# [WRITTEN TASKS]
- 1) Decide whether each statement below agrees with the Ohio Valley excerpt, answering yes or no and quoting the deciding words of the excerpt. (a) The Ohio Company's grant required it to establish 100 families within seven years. (b) The boundaries in Virginia's original charter were precise. (c) Duquesne was governor of Louisiana.
- 2) Write a continuation of the Ohio Valley excerpt, beginning after its final sentence.

The French saw the Ohio River Valley as French territory by
way of discovery by La Salle and by way of French presence in the
territory for a hundred years previous. They saw all this British
activity as a violation of the treaty of Utrecht, which at best gave
the British only the right to trade with First Nations in their own
territory. The British crown complained to the French court in
Paris, but this was a long process.
Lieutenant-Governor Dinwiddie of Virginia believed the
Ohio Territory belonged to the Colonies under Virginia’s original
charter. The boundaries in the charter were more than vague
so he extended the northern border to at least include the Ohio
River and its tributaries. On top of all the activity around trade
the English wanted this territory for settlement. In order to
facilitate this settlement the Ohio Company was formed. It was
an association given a grant of 500,000 acres in the Ohio Valley
by the British crown providing they could establish 100 families,
build a fort and maintain a garrison there within seven years.
The French were not about to sit idly by and let the British
take over the territory. Officially the British Crown complained to
the French Court at Paris. Unofficially the French were about to
take action to reassert their ownership of the territory that gave
them unfettered access from Quebec to Louisiana. Duquesne,
governor of New France, ordered a French presence in the territory
backed by a series of French forts.

# [INFORMATION SHOWN]
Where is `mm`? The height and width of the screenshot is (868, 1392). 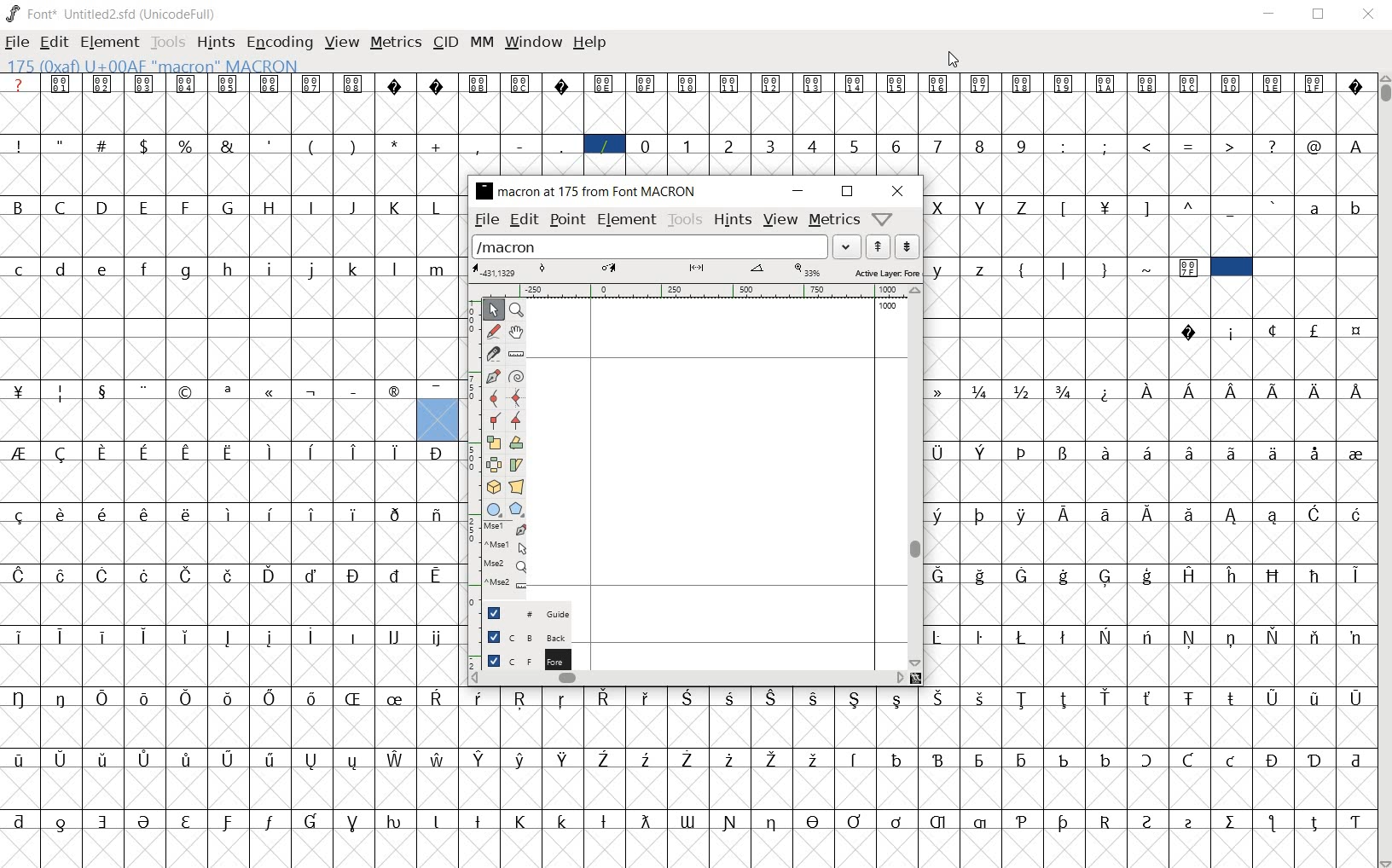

# [ANSWERS TO THE PROBLEMS]
- 1)
(a) Yes: "providing they could establish 100 families, build a fort and maintain a garrison there within seven years"
(b) No: "The boundaries in the charter were more than vague"
(c) No: "Duquesne, governor of New France"

- 2)
The French landed an expedition at P’resqu Isle, today’s Erie,
Pennsylvania, on the south shore of Lake Erie. It had a fine natural
harbor so they build a fort here then cleared a roadway of only
a few leagues to Riviere Aux Boeufs today called French Creek.
They built another fort here calling it Fort Le Boeuf.
90 David D Plain
The First Nations of the territory saw an opportunity to play
one European nation against the other. Although they had a
trading alliance with the British they had always been more fully
allied with the French. They all went out of their way to help
the French move the large amount of heavy supplies to garrison
two forts. The only ally the British had in the area that was fully
committed to them was the Mingo. Shortly after Fort Le Boeuf
was built a Mingo chief named the Half King arrived and ordered
the French to leave the territory. But the French were arrogant and
haughty laughing the Half King out of the fort. He was mortified
and full of rage against the French. They had made an enemy that
they were sure to hear from again.
In the fall of 1753 Legardeur de St. Pierre arrived to command
Fort Le Boeuf. He had just settled in expecting a long and
monotonous winter when a stranger arrived on horseback along
with the fall rains mixed with wet snow. He was tall, young and
brash a mere youth of twenty-one. He was accompanied by a
much older man, several others with the pack horses backed by the
Half King and several warriors. He carried a letter from Dinwiddie
introducing him and containing orders for the French to leave
British territory immediately. His name was George Washington.
St. Pierre afforded the young Virginian Major every courtesy
and after studying the document he had presented he replied by
letter to Dinwiddie that he would forward his correspondence
to Duquesne for consideration. In the meantime he could only
remain at his post and follow the orders of his general.
Washington struggled through extreme winter conditions to
return to Virginia. He finally arrived at Williamsburg by mid-
January and gave his report to Dinwiddie. It not only included St.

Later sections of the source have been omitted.